Subjects were preschool sequential bilinguals from English-speaking homes who
had been exposed to L2 Hebrew for more than two years. Eight language impaired
children showing atypical language development (ATD) in both languages, are compared
with eleven typically developing (TD) children from the same neighborhood, who
scored within the norm in both languages. Inflections in Hebrew were tested targeting
past tense morphology in 1st and 2nd person, and in English targeting third person
morphology in the present tense and regular past tense. Prepositions were tested
in both languages targeting free (non-subcategorized) prepositions, e.g., at
school, and obligatory prepositions, e.g., laugh at, which serve a grammatical
function.
Significant
quantitative difference was found between the two groups in the
proportion of inflection errors in both languages. For both groups,
past 2nd person morphology was the hardest in Hebrew and tense
and person inflections were most difficult in English. Some errors
were unique to the ATD group, however. In Hebrew only ATD children
omitted the inflections, while in English only ATD children substituted –ing
for 3rd person -s. For preposition use, no significant difference
was found between TD and ATD children in the proportion of errors.
Both groups made errors in the use of prepositions due to code
interference, but only the ATD children showed errors which could
not be explained by crosslinguistic influence. This was true
for both languages, and a significant difference was found in
both languages for obligatory prepositions. That is, both groups
made errors which reflect crosslinguistic interference, such
as omission of inflection in the third person in English, where
Hebrew has no overt inflection, as well as substitution of person
in Hebrew, due to the absence of person features in English,
but the proportion of errors for ATD children was higher as reported
for monolingual SLI. Moreover, while code interference in the
use of prepositions is typical of bilingual children, the unsystematic
substitution and omission errors in the use of obligatory prepositions
are unique to ATD.
Restriction of the unsystematic substitutions and omissions to obligatory prepositions
can be explained by their central grammatical role in case assignment, with
a limited contribution to the semantics of the sentence.
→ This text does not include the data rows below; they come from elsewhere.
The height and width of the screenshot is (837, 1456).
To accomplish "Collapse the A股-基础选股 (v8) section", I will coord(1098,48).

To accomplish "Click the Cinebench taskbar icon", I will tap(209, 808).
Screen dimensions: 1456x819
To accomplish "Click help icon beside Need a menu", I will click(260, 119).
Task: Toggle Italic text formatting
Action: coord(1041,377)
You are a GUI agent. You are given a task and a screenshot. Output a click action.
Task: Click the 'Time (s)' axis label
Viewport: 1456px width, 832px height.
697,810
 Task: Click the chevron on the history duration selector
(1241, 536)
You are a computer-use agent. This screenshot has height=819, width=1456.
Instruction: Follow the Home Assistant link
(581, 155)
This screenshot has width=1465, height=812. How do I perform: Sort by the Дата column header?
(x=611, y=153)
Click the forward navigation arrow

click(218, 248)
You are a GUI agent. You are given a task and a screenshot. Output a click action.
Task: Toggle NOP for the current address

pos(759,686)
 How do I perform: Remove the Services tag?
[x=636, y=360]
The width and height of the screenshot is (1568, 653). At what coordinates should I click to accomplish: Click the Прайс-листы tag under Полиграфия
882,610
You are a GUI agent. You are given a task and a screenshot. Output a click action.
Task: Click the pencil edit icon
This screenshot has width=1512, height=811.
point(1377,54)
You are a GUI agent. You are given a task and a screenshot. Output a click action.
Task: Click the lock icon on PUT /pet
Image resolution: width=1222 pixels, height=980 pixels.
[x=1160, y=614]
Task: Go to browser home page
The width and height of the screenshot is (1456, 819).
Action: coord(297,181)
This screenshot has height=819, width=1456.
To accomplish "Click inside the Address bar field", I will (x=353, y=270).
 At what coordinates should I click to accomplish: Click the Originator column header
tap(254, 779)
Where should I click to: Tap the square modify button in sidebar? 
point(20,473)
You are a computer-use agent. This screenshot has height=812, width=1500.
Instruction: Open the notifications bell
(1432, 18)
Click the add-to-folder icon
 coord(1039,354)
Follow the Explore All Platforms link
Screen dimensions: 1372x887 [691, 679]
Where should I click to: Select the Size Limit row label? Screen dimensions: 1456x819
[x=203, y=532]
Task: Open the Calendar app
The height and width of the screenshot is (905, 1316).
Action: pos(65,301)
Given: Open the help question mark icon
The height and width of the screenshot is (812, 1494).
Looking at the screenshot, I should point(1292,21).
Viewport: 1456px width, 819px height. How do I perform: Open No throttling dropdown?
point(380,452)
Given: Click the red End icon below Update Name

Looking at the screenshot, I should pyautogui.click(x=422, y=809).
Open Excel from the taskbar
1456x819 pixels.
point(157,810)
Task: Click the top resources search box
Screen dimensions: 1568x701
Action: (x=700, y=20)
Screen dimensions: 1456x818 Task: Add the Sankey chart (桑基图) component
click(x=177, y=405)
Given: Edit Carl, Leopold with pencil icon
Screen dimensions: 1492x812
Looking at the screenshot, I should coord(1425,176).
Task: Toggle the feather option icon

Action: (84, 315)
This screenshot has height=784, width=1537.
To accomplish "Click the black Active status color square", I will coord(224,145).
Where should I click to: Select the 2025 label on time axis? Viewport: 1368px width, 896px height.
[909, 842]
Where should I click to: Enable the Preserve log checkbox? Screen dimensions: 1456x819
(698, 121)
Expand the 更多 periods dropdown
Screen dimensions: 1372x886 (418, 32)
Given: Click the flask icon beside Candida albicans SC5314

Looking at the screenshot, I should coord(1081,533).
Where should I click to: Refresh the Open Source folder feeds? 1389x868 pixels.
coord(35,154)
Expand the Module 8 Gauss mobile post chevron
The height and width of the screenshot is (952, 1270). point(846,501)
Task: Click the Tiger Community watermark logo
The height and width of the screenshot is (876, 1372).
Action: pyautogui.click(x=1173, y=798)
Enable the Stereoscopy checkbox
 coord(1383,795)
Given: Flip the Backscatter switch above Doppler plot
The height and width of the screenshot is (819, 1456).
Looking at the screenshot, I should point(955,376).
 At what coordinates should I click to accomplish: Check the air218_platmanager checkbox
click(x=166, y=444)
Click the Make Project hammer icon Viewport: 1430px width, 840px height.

Similarly, the substitutions
of –ing in English are in places where the inflection does not add to
the meaning of the sentence, whereas the inflections omitted and substituted
in Hebrew carry the semantics of person and tense. In the bilingual context,
when L1 has no person features, the ATD children seem to associate these suffixes
with tense only, which is also encoded in Hebrew by the interdigited vowel
pattern, making the suffix semantically redundant.